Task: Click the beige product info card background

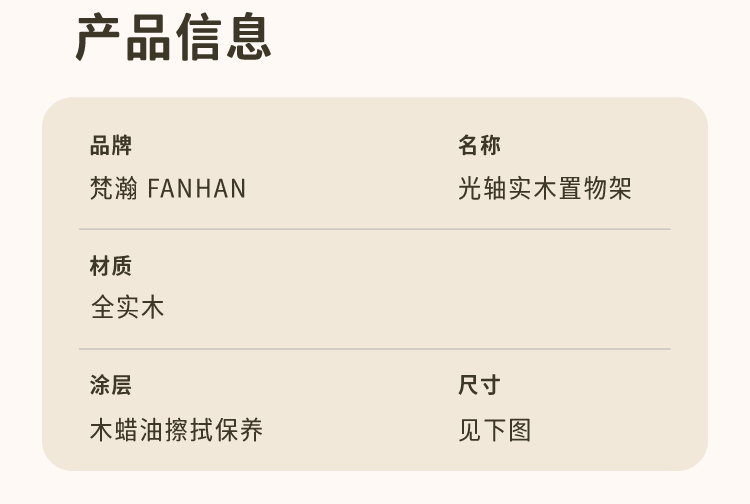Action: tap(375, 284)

==

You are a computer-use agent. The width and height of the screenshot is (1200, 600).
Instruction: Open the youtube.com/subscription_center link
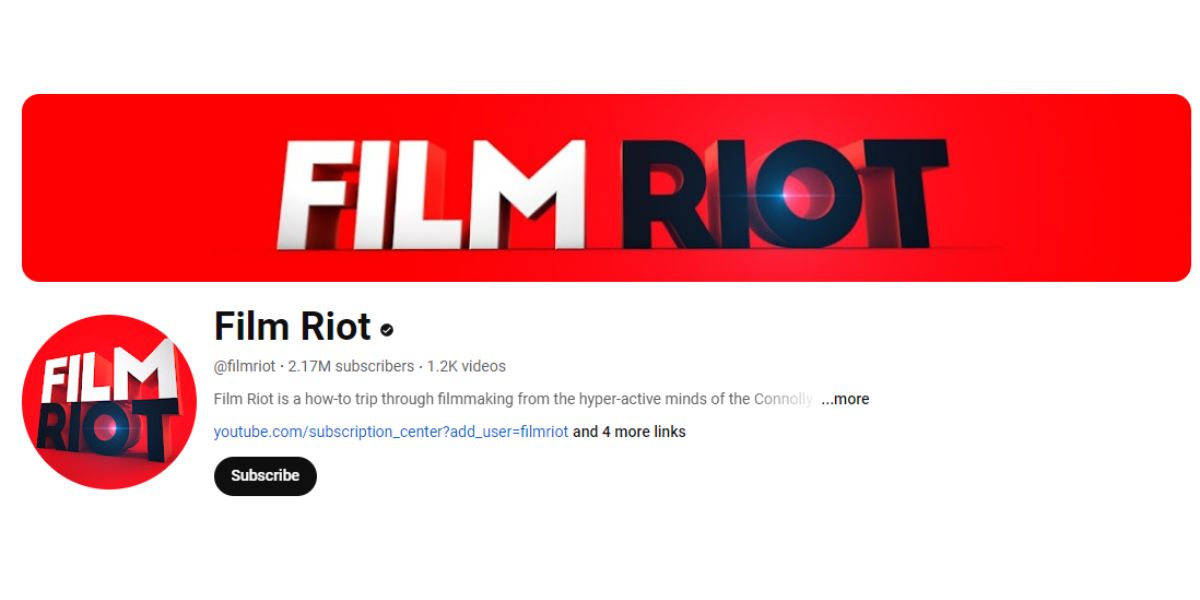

---

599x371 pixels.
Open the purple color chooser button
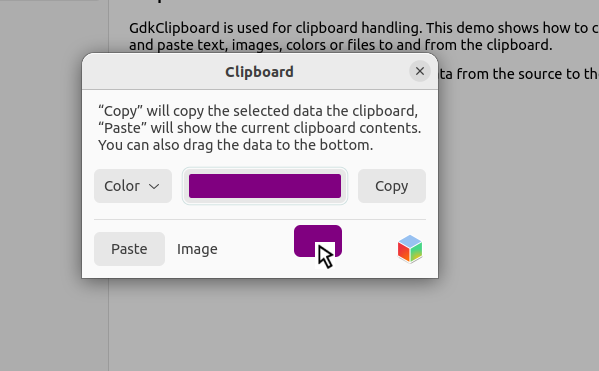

TASK REQUIREMENTS
Of the lines above, extract only those from the line with "599x371 pixels." to the line with "Open the purple color chooser button", both included, exactly as written.

TASK RESULT
599x371 pixels.
Open the purple color chooser button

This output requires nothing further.